The debate on the effect of Covid-19 on retirement communities will take place at Westminster Hall from 3.15pm.
Arco said the Westminster Hall debate will focus on the way in which “housing with care offers a new, innovative model for delivering care, and keeping older people active and healthy for longer”.
The Westminster Hall debate “signifies growing Parliamentary support for new social care options like housing with care” to complement existing options like care homes and home care, it added.
Earlier this year, MPs and peers joined forces with over 30 charity and private sector leaders, older people’s representatives and academics to write an open letter to the Prime Minister calling for the 2020s to be the “decade of housing with care”.
That came shortly after Parliamentarians and experts had collaborated to produce a ‘Housing with care grey paper’ with policy ideas to expand the sector.
Arco estimates 0.6 per cent of over-65s in the UK currently have the opportunity to live in housing with care compared to around six per cent in countries like New Zealand, Australia and the USA.
The sector has been calling for the creation of a cross-government housing with care task force to overcome policy barriers to expansion, which include a lack of clarity in the planning system and consumer protection regulation.
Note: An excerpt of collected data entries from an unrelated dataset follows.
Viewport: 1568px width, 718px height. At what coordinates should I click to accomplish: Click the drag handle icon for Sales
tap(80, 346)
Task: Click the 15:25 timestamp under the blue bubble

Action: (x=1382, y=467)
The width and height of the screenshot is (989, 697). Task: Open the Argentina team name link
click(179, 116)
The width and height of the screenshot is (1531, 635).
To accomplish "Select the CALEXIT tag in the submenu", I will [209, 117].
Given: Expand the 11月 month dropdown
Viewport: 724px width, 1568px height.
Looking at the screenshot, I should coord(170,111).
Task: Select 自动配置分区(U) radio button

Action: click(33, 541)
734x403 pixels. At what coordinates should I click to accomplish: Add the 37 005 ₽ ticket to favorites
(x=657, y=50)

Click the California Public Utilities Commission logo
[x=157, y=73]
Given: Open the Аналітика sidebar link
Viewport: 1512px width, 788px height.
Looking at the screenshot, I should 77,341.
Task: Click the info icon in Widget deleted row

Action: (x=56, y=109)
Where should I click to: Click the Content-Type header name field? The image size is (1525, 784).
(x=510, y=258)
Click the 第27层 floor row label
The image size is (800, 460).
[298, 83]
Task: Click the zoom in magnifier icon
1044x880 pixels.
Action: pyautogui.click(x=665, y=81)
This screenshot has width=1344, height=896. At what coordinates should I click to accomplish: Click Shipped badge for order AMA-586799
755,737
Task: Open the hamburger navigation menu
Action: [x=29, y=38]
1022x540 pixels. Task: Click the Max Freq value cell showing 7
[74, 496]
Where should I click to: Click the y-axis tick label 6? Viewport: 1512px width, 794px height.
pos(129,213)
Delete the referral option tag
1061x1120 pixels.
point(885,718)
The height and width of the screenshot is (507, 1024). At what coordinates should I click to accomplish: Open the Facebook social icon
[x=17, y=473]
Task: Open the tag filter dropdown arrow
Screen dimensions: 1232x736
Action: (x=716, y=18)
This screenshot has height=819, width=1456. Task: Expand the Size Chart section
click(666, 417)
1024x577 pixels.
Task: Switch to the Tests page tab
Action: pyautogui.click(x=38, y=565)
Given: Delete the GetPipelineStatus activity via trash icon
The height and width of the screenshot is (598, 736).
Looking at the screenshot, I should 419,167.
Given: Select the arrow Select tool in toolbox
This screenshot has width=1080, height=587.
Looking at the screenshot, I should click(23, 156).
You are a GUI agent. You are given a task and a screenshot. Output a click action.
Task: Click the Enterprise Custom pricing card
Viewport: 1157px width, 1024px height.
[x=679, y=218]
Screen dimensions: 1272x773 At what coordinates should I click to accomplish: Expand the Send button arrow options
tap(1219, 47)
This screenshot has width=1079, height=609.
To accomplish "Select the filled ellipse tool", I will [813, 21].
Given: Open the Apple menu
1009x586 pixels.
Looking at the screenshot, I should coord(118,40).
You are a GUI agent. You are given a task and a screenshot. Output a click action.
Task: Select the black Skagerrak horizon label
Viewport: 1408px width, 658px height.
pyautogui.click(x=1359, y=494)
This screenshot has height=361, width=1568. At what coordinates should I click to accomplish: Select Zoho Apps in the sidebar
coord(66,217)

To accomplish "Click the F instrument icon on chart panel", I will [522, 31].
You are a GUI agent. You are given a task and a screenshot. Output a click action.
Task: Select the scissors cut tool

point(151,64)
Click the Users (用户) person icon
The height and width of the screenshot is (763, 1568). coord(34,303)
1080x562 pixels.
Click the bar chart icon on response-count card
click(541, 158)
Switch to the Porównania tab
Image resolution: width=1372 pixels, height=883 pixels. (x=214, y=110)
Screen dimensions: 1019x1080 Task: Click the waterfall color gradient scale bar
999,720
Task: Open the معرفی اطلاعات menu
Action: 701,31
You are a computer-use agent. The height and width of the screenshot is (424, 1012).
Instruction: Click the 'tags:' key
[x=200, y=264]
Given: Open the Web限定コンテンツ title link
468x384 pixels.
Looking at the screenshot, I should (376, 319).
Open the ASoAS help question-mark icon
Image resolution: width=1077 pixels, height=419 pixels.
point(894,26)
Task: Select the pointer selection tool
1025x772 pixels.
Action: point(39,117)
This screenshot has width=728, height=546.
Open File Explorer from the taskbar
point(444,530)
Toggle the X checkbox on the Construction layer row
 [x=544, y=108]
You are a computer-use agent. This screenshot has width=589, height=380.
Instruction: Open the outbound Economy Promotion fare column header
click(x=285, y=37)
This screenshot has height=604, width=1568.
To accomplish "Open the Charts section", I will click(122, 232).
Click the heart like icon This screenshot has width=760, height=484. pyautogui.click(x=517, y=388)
“We’re really pleased that the housing with care sector will finally be getting the Parliamentary attention it deserves,” said Arco executive director Michael Voges.
“Retirement communities up and down the country have shown their ability to keep residents safe, shielded and socially connected during the pandemic, and we need many more of them as part of a more diverse social care system,” he added.
“We look forward to hearing from MPs of all parties at the debate…and hope that it spurs the government action that we need to see for the housing-with-care sector to transform the lives of many more thousands of older people.”